THE DATA
# # #

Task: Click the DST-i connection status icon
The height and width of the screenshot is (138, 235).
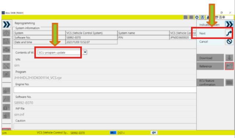Action: pyautogui.click(x=113, y=133)
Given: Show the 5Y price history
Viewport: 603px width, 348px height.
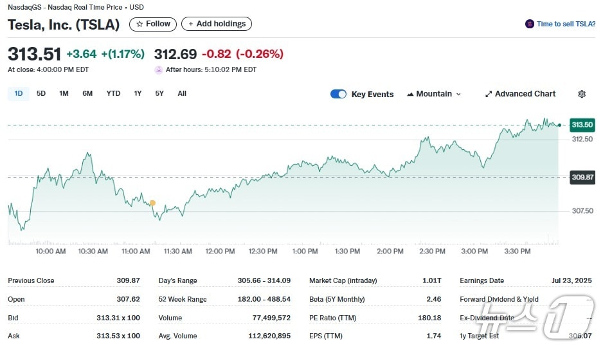Looking at the screenshot, I should 159,93.
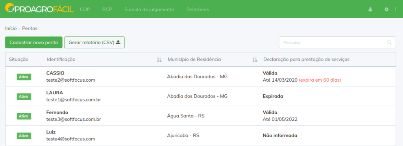Focus the Pesquisa search field

click(337, 43)
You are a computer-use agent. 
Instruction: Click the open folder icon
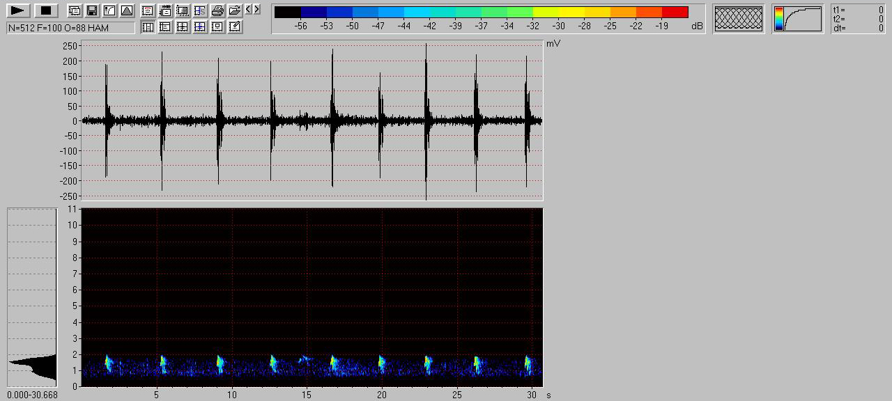[x=235, y=10]
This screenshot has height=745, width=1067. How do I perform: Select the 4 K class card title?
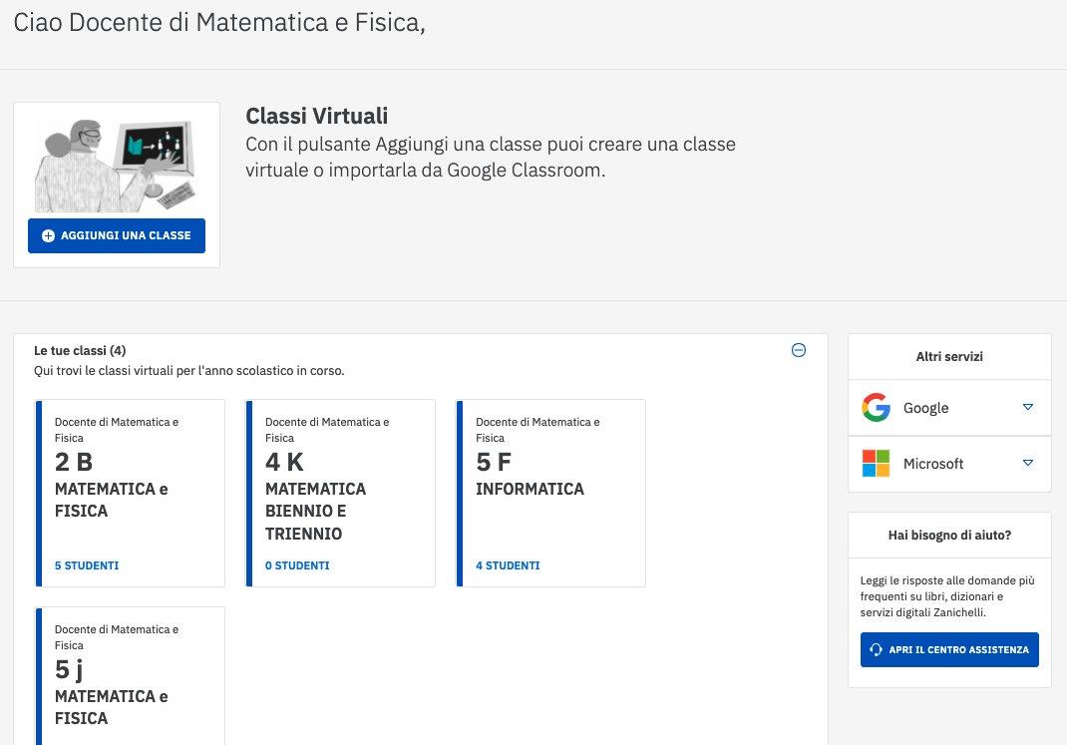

# # #

EXERCISE DIRECTIONS
The answer must be the full listing retyped exactly, with no pictures in it.

RESPONSE
Task: Click the DST-i connection status icon
The height and width of the screenshot is (138, 235).
Action: pyautogui.click(x=113, y=133)
Given: Show the 5Y price history
Viewport: 603px width, 348px height.
Looking at the screenshot, I should 159,93.
Focus the Pesquisa search field

click(337, 43)
You are a computer-use agent. 
Instruction: Click the open folder icon
[x=235, y=10]
This screenshot has height=745, width=1067. How do I perform: Select the 4 K class card title?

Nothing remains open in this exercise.